Exercise instructions. Everything from the line containing "Where should I" through the last line of the data below is to be retyped exactly, apart from the pictures.

%%

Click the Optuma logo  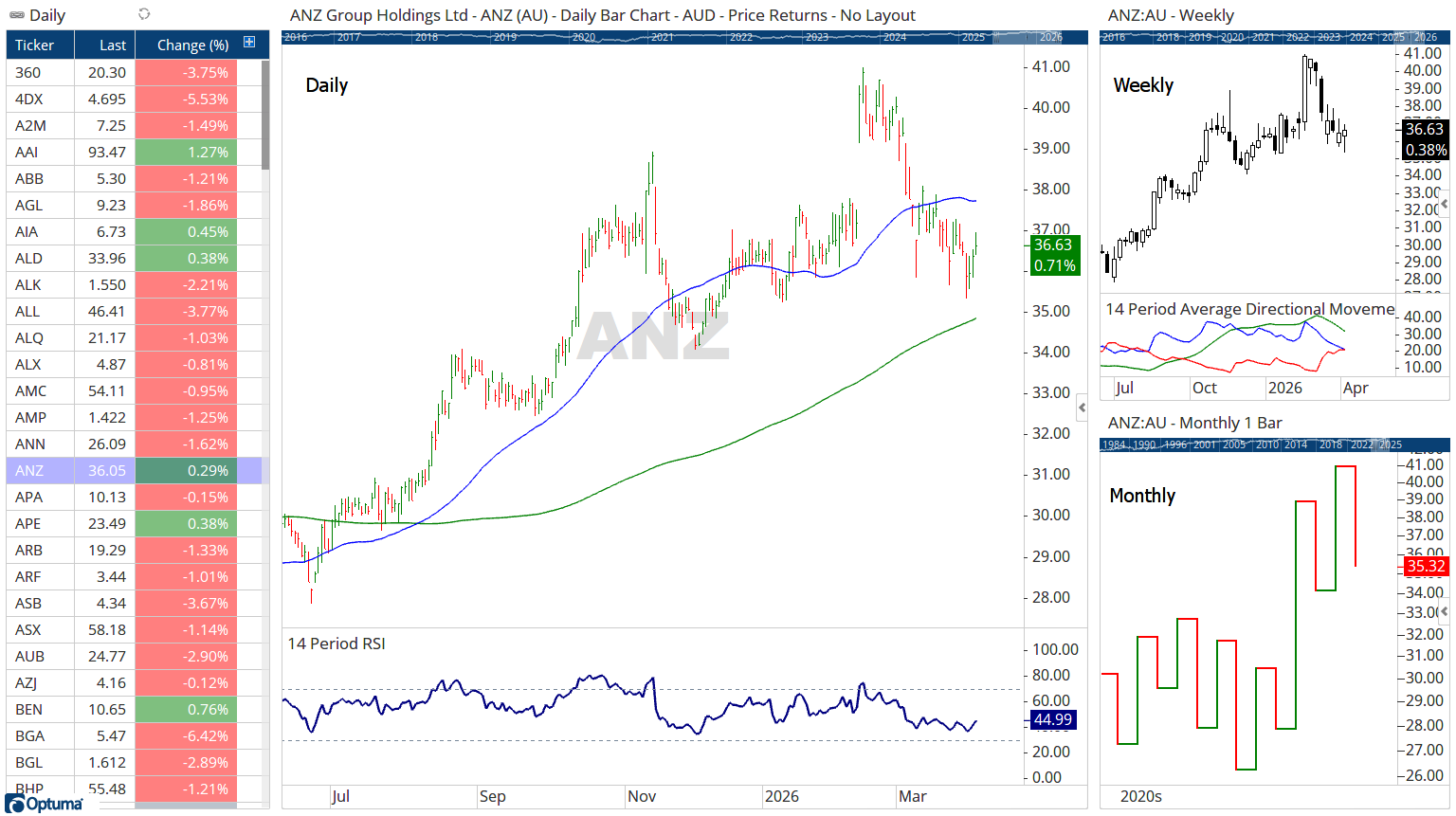(44, 804)
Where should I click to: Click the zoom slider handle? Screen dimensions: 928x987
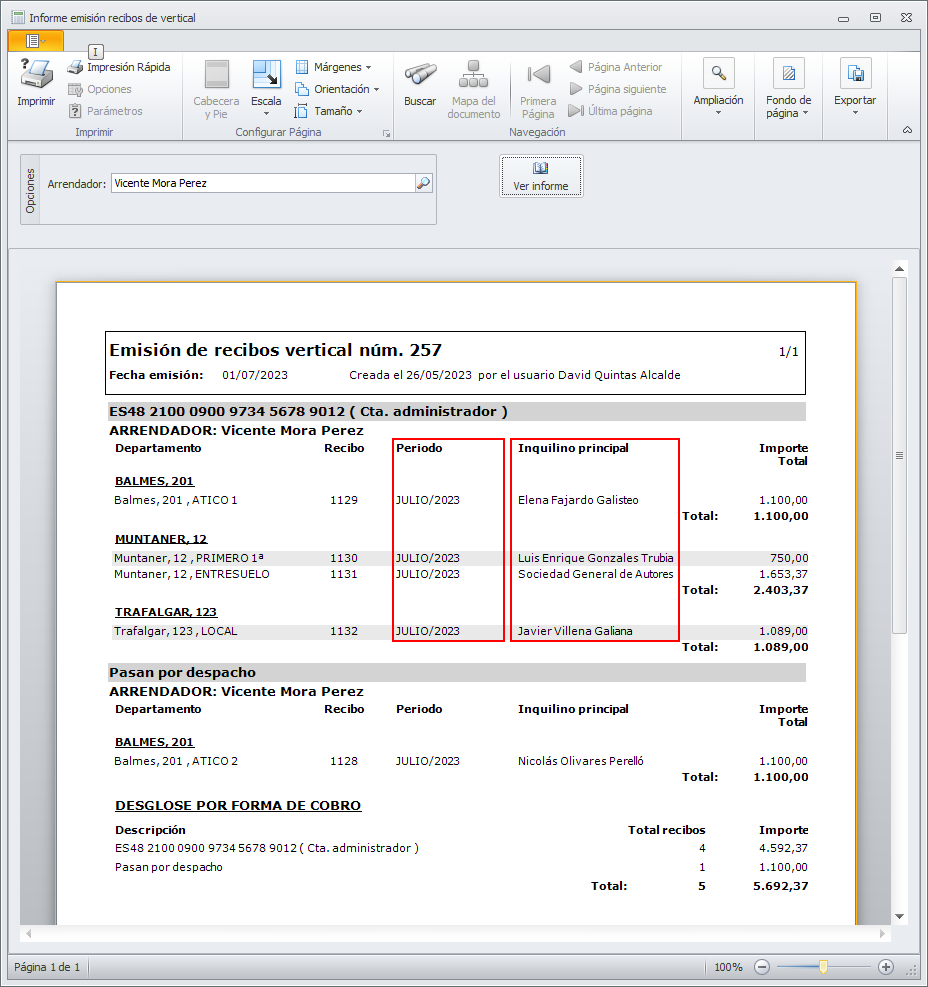click(x=823, y=967)
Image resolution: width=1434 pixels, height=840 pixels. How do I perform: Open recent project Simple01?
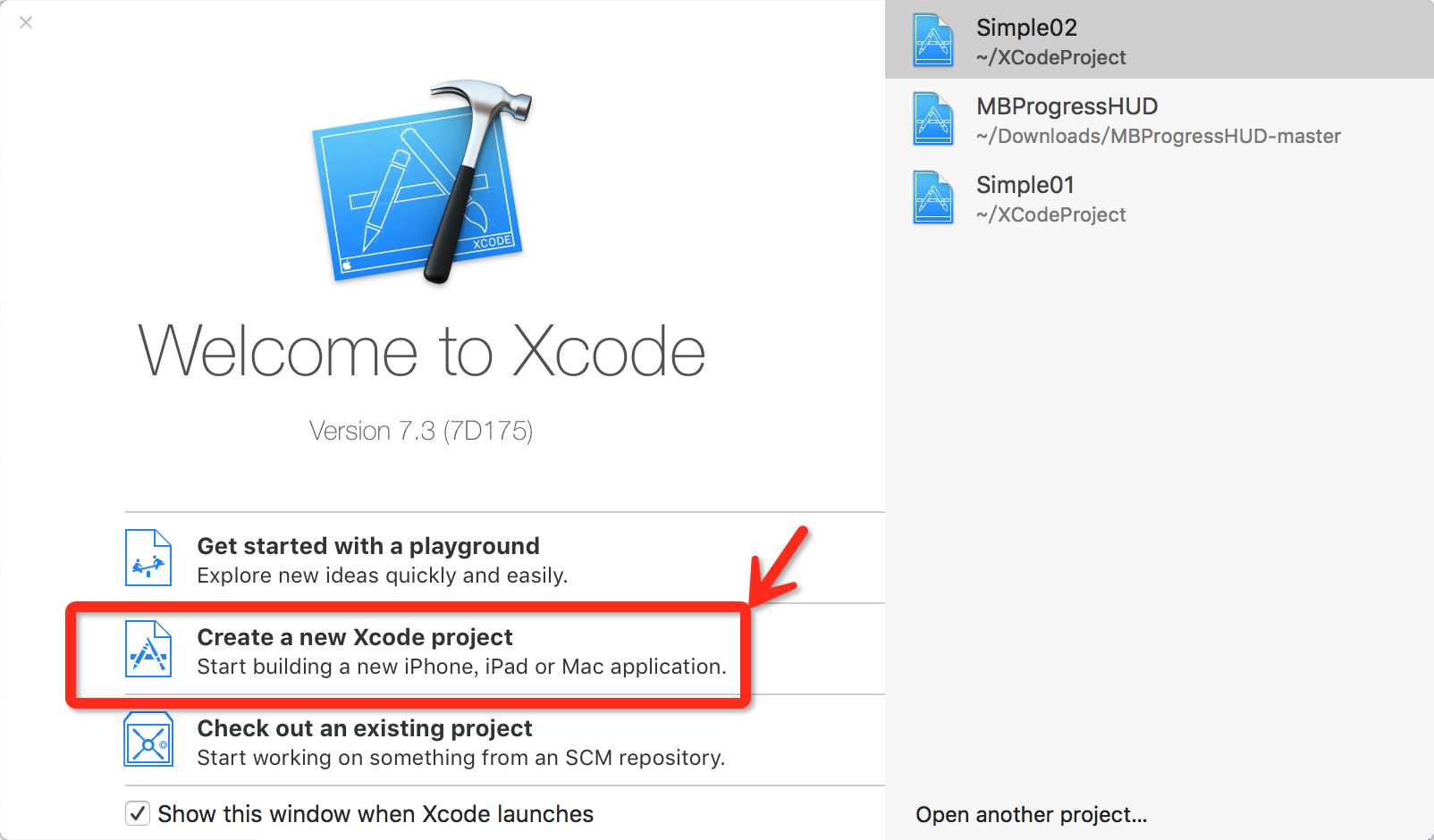1160,197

%%

Result of the task.
Where should I click to: Click the zoom slider handle? Screen dimensions: 928x987
click(x=823, y=967)
Image resolution: width=1434 pixels, height=840 pixels. How do I perform: Open recent project Simple01?
1160,197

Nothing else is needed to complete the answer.